KS-Soft. Network Management Solutions
 FAQFAQ   SearchSearch   MemberlistMemberlist   UsergroupsUsergroups   RegisterRegister    ProfileProfile    Log inLog in 

RMA: Connection error

 
Post new topic   Reply to topic    KS-Soft Forum Index -> Configuration, Maintenance, Troubleshooting
View previous topic :: View next topic  
Author Message
Ross



Joined: 27 Aug 2012
Posts: 4

PostPosted: Mon Aug 27, 2012 9:45 pm    Post subject: RMA: Connection error Reply with quote

Hello everyone

I am new to this forum.

Been using Hostmon for a while now.

Some reason started getting Connection Error and this thing floods my mailbox like crazy.

some test are good and they all worked fine but for some reason it started this email, i get alert bad and then alert good.

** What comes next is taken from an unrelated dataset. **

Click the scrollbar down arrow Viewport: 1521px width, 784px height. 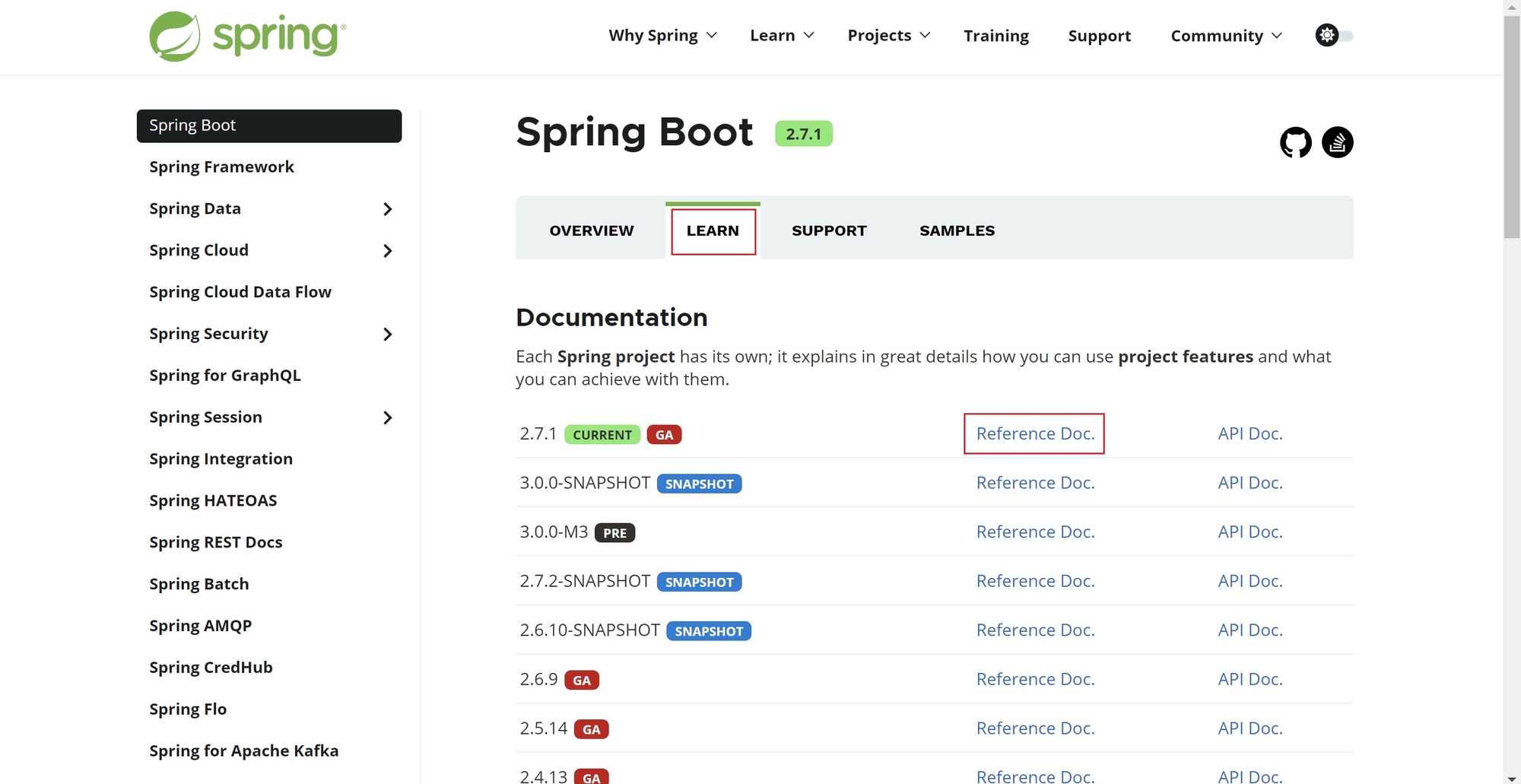(x=1511, y=778)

can someone help me with this please.
Back to top
View user's profile Send private message
KS-Soft Europe



Joined: 16 May 2006
Posts: 2832

PostPosted: Tue Aug 28, 2012 6:45 am    Post subject: Reply with quote

Actually this is main purpose of HostMonitor - send alerts when something goes wrong.
Could you please give some details:
- What HostMonitor version do you use?
- Is it Started as Application or Service?
- RMA version?
- What kind of RMA? RMA for Windows? Active RMA for Windows? RMA for Linux?
- What is Status and Reply field of these tests when problem occurs ?
- Is there other test methods for the same server that work without triggering alerts ?
Back to top
View user's profile Send private message Send e-mail Visit poster's website
KS-Soft



Joined: 03 Apr 2002
Posts: 12795
Location: USA

PostPosted: Tue Aug 28, 2012 9:27 am    Post subject: Reply with quote

1) When you have unreliable connection between HostMonitor and RMA, its good idea to check where exactly is the problem. E.g. you may start with Trace utility or Trace test method. Check timeout specified for this agent, etc. If timeout too short, increase it. If some router does not work properly, replace it...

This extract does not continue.